• [依頼文 1]: 記録のうち、「You are a computer-use」を含む行から記録の最後までを、両端の行も含めて一字一句そのまま書き写してください。

興味深いのは、募集する企業が企画職のハイクラス人材を「異業界」から採用するケースが多いこと。レジュメだけでは見えてこない人材の可能性を察知し、自社に迎え入れるためには何が必要なのでしょうか。パーソルキャリアでハイクラス人材の企画職領域を担当するCA(キャリアアドバイザー)の中谷氏・梅田氏に、要件定義や求人票の書き方、選考プロセスにおけるポイントなどの具体策を聞きました。

獲得競争が激化する企画職。母集団形成のポイントは「要件定義の分解」

——直近の企画職の転職市場について、どのような印象を持っていますか?

中谷氏:私は2018年からこの領域に携わっています。コロナ禍の影響を受けて多くの職種で採用ニーズが減少する中、企画職についてはまったく採用ニーズが衰えませんでした。今後も、ビジネスの旗振り役である企画職の採用ニーズは高まる一方だと感じています。

梅田氏:多くの企業が本業以外の領域へ踏み出そうとしていることも、人材の外部調達ニーズが高まり続けている要因だと思います。実際に私が関わった企業でも、自社内に新規事業領域に詳しい人材が乏しいため、外部から迎え入れる動きが盛んになっていますね。フィンテックやSDGs、DXなど、多くの企業が注目する領域は特に獲得競争が激しい状況です。

——転職希望者側のトレンドについてもお聞かせください。企画職においては、異業界へ移る人も多いのだとか。

中谷氏:スキルや年齢にもよりますが、「“他”を見てみたい」という希望を持ち、異業界を志向する転職希望者が増えていると感じます。企画職としてはさまざまな事業や環境を経験することに大きな意義がありますし、ハイクラス人材は今の会社でも一定の評価を受けているため、同じ業界で働くなら無理をして転職する必要はないという人も多いんですよね。

• [依頼文 2]:
次の (a)～(c) の各記述が読解テキストの内容と一致するかどうかを「はい」か「いいえ」で答え、判断の根拠となる読解テキストの語句をそのまま引用してください。
(a) 中谷氏は2018年から企画職の領域に携わっている。
(b) コロナ禍の影響で、企画職の採用ニーズも大きく減少した。
(c) 梅田氏によると、フィンテックやSDGs、DXなどの領域では人材の獲得競争が比較的穏やかである。

(要素検索の記録)

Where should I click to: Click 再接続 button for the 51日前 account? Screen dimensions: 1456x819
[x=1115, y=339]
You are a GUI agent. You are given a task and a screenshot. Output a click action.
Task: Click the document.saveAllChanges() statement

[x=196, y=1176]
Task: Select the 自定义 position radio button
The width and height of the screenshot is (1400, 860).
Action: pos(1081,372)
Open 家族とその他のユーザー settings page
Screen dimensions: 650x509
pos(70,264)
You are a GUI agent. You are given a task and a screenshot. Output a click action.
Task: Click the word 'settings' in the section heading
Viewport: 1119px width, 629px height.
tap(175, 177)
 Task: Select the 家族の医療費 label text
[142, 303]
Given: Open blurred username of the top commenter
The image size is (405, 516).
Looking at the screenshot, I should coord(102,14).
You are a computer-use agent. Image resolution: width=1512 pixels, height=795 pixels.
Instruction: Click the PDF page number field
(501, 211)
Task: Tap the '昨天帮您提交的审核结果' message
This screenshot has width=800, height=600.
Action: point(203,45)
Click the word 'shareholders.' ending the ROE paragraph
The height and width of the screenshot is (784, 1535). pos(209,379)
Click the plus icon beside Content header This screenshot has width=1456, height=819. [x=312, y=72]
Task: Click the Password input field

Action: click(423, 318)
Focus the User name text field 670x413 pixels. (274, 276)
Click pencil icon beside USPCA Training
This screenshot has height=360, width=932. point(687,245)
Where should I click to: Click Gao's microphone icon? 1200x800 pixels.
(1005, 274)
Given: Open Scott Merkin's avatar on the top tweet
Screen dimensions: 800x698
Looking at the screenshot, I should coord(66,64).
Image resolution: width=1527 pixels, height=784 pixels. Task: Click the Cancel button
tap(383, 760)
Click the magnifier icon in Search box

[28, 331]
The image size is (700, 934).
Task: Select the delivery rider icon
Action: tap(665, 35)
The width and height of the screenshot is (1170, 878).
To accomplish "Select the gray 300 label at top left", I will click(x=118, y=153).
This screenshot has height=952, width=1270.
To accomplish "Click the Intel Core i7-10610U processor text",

• [出力 1]:
You are a computer-use agent. Image resolution: width=1512 pixels, height=795 pixels.
Instruction: Click the PDF page number field
(501, 211)
Task: Tap the '昨天帮您提交的审核结果' message
This screenshot has width=800, height=600.
Action: point(203,45)
Click the word 'shareholders.' ending the ROE paragraph
The height and width of the screenshot is (784, 1535). pos(209,379)
Click the plus icon beside Content header This screenshot has width=1456, height=819. [x=312, y=72]
Task: Click the Password input field

Action: click(423, 318)
Focus the User name text field 670x413 pixels. (274, 276)
Click pencil icon beside USPCA Training
This screenshot has height=360, width=932. point(687,245)
Where should I click to: Click Gao's microphone icon? 1200x800 pixels.
(1005, 274)
Given: Open Scott Merkin's avatar on the top tweet
Screen dimensions: 800x698
Looking at the screenshot, I should coord(66,64).
Image resolution: width=1527 pixels, height=784 pixels. Task: Click the Cancel button
tap(383, 760)
Click the magnifier icon in Search box

[28, 331]
The image size is (700, 934).
Task: Select the delivery rider icon
Action: tap(665, 35)
The width and height of the screenshot is (1170, 878).
To accomplish "Select the gray 300 label at top left", I will click(x=118, y=153).
This screenshot has height=952, width=1270.
To accomplish "Click the Intel Core i7-10610U processor text",

• [出力 2]:
(a) はい。「私は2018年からこの領域に携わっています」
(b) いいえ。「企画職についてはまったく採用ニーズが衰えませんでした」
(c) いいえ。「フィンテックやSDGs、DXなど、多くの企業が注目する領域は特に獲得競争が激しい状況です」